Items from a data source
>>>
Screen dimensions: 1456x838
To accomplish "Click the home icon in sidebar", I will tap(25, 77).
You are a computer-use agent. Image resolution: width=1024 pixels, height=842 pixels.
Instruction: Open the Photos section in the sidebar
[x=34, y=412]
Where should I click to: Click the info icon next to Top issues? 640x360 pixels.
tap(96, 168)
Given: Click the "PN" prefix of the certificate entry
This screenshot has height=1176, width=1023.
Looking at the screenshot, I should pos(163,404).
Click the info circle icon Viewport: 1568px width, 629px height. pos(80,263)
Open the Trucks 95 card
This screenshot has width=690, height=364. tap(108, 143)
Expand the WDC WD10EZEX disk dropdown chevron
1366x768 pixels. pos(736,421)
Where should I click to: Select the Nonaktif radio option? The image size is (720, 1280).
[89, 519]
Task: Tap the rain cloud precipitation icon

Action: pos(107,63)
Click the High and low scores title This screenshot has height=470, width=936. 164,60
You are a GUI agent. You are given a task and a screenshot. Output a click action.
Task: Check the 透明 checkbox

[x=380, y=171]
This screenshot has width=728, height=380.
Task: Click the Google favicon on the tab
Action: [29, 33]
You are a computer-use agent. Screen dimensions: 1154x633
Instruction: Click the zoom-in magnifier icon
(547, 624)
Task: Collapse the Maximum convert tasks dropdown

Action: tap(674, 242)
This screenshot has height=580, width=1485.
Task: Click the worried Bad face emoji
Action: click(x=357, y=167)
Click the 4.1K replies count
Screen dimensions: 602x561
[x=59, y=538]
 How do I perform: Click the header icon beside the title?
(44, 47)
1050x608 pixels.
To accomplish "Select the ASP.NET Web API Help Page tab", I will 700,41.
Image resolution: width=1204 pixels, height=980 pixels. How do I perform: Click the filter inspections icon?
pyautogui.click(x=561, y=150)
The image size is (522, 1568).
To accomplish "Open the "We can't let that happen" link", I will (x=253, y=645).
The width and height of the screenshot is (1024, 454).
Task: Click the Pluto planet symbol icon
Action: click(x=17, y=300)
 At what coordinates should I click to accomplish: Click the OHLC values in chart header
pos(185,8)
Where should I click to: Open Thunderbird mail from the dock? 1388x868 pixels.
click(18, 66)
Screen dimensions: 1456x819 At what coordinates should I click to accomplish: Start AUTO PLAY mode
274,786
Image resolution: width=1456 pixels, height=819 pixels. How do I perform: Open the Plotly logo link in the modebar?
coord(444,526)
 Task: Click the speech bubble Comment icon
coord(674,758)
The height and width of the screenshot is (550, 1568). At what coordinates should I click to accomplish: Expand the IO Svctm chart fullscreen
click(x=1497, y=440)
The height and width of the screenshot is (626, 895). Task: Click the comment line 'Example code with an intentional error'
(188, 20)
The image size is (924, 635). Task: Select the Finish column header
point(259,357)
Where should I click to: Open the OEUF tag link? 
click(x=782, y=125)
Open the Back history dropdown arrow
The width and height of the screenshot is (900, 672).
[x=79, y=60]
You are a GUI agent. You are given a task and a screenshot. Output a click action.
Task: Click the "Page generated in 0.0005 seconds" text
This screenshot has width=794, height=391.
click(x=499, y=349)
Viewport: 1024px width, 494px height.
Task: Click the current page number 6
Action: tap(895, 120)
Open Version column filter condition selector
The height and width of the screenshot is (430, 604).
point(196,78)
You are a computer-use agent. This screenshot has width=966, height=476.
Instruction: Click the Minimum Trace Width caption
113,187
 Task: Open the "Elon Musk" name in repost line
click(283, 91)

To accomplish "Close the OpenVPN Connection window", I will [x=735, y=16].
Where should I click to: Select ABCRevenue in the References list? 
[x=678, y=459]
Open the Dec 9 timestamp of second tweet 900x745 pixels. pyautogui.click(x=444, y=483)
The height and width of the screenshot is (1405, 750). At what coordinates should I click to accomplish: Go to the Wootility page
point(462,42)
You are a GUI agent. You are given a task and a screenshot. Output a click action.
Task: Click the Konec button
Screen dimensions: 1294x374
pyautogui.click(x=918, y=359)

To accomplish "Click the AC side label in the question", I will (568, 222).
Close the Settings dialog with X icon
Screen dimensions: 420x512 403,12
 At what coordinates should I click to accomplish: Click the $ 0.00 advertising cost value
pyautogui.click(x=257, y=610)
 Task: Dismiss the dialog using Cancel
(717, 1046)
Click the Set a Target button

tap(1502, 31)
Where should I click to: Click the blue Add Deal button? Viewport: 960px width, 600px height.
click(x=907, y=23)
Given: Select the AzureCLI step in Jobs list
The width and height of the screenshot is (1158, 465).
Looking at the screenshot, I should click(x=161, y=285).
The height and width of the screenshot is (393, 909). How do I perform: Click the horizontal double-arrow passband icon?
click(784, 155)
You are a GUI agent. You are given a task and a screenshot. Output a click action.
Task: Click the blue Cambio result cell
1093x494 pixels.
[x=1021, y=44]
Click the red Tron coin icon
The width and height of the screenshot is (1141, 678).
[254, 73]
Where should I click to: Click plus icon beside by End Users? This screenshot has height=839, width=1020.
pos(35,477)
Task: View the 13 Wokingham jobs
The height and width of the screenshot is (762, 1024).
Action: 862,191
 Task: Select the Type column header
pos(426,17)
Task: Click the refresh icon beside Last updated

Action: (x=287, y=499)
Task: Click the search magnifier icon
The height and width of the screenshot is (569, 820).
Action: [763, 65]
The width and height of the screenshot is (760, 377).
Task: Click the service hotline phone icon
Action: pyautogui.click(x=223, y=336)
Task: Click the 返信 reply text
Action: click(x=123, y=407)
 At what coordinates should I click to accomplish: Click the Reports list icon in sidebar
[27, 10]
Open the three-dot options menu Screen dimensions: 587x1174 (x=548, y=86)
<<<
YOUR INSTRUCTIONS
Set down every record above exactly as given.

TASK SOLUTION
Screen dimensions: 1456x838
To accomplish "Click the home icon in sidebar", I will tap(25, 77).
You are a computer-use agent. Image resolution: width=1024 pixels, height=842 pixels.
Instruction: Open the Photos section in the sidebar
[x=34, y=412]
Where should I click to: Click the info icon next to Top issues? 640x360 pixels.
tap(96, 168)
Given: Click the "PN" prefix of the certificate entry
This screenshot has height=1176, width=1023.
Looking at the screenshot, I should pos(163,404).
Click the info circle icon Viewport: 1568px width, 629px height. pos(80,263)
Open the Trucks 95 card
This screenshot has width=690, height=364. tap(108, 143)
Expand the WDC WD10EZEX disk dropdown chevron
1366x768 pixels. pos(736,421)
Where should I click to: Select the Nonaktif radio option? The image size is (720, 1280).
[89, 519]
Task: Tap the rain cloud precipitation icon

Action: pos(107,63)
Click the High and low scores title This screenshot has height=470, width=936. 164,60
You are a GUI agent. You are given a task and a screenshot. Output a click action.
Task: Check the 透明 checkbox

[x=380, y=171]
This screenshot has width=728, height=380.
Task: Click the Google favicon on the tab
Action: [29, 33]
You are a computer-use agent. Screen dimensions: 1154x633
Instruction: Click the zoom-in magnifier icon
(547, 624)
Task: Collapse the Maximum convert tasks dropdown

Action: tap(674, 242)
This screenshot has height=580, width=1485.
Task: Click the worried Bad face emoji
Action: click(x=357, y=167)
Click the 4.1K replies count
Screen dimensions: 602x561
[x=59, y=538]
 How do I perform: Click the header icon beside the title?
(44, 47)
1050x608 pixels.
To accomplish "Select the ASP.NET Web API Help Page tab", I will 700,41.
Image resolution: width=1204 pixels, height=980 pixels. How do I perform: Click the filter inspections icon?
pyautogui.click(x=561, y=150)
The image size is (522, 1568).
To accomplish "Open the "We can't let that happen" link", I will (x=253, y=645).
The width and height of the screenshot is (1024, 454).
Task: Click the Pluto planet symbol icon
Action: click(x=17, y=300)
 At what coordinates should I click to accomplish: Click the OHLC values in chart header
pos(185,8)
Where should I click to: Open Thunderbird mail from the dock? 1388x868 pixels.
click(18, 66)
Screen dimensions: 1456x819 At what coordinates should I click to accomplish: Start AUTO PLAY mode
274,786
Image resolution: width=1456 pixels, height=819 pixels. How do I perform: Open the Plotly logo link in the modebar?
coord(444,526)
 Task: Click the speech bubble Comment icon
coord(674,758)
The height and width of the screenshot is (550, 1568). At what coordinates should I click to accomplish: Expand the IO Svctm chart fullscreen
click(x=1497, y=440)
The height and width of the screenshot is (626, 895). Task: Click the comment line 'Example code with an intentional error'
(188, 20)
The image size is (924, 635). Task: Select the Finish column header
point(259,357)
Where should I click to: Open the OEUF tag link? 
click(x=782, y=125)
Open the Back history dropdown arrow
The width and height of the screenshot is (900, 672).
[x=79, y=60]
You are a GUI agent. You are given a task and a screenshot. Output a click action.
Task: Click the "Page generated in 0.0005 seconds" text
This screenshot has width=794, height=391.
click(x=499, y=349)
Viewport: 1024px width, 494px height.
Task: Click the current page number 6
Action: tap(895, 120)
Open Version column filter condition selector
The height and width of the screenshot is (430, 604).
point(196,78)
You are a computer-use agent. This screenshot has width=966, height=476.
Instruction: Click the Minimum Trace Width caption
113,187
 Task: Open the "Elon Musk" name in repost line
click(283, 91)

To accomplish "Close the OpenVPN Connection window", I will [x=735, y=16].
Where should I click to: Select ABCRevenue in the References list? 
[x=678, y=459]
Open the Dec 9 timestamp of second tweet 900x745 pixels. pyautogui.click(x=444, y=483)
The height and width of the screenshot is (1405, 750). At what coordinates should I click to accomplish: Go to the Wootility page
point(462,42)
You are a GUI agent. You are given a task and a screenshot. Output a click action.
Task: Click the Konec button
Screen dimensions: 1294x374
pyautogui.click(x=918, y=359)

To accomplish "Click the AC side label in the question", I will (568, 222).
Close the Settings dialog with X icon
Screen dimensions: 420x512 403,12
 At what coordinates should I click to accomplish: Click the $ 0.00 advertising cost value
pyautogui.click(x=257, y=610)
 Task: Dismiss the dialog using Cancel
(717, 1046)
Click the Set a Target button

tap(1502, 31)
Where should I click to: Click the blue Add Deal button? Viewport: 960px width, 600px height.
click(x=907, y=23)
Given: Select the AzureCLI step in Jobs list
The width and height of the screenshot is (1158, 465).
Looking at the screenshot, I should click(x=161, y=285).
The height and width of the screenshot is (393, 909). How do I perform: Click the horizontal double-arrow passband icon?
click(784, 155)
You are a GUI agent. You are given a task and a screenshot. Output a click action.
Task: Click the blue Cambio result cell
1093x494 pixels.
[x=1021, y=44]
Click the red Tron coin icon
The width and height of the screenshot is (1141, 678).
[254, 73]
Where should I click to: Click plus icon beside by End Users? This screenshot has height=839, width=1020.
pos(35,477)
Task: View the 13 Wokingham jobs
The height and width of the screenshot is (762, 1024).
Action: 862,191
 Task: Select the Type column header
pos(426,17)
Task: Click the refresh icon beside Last updated

Action: (x=287, y=499)
Task: Click the search magnifier icon
The height and width of the screenshot is (569, 820).
Action: [763, 65]
The width and height of the screenshot is (760, 377).
Task: Click the service hotline phone icon
Action: pyautogui.click(x=223, y=336)
Task: Click the 返信 reply text
Action: click(x=123, y=407)
 At what coordinates should I click to accomplish: Click the Reports list icon in sidebar
[27, 10]
Open the three-dot options menu Screen dimensions: 587x1174 (x=548, y=86)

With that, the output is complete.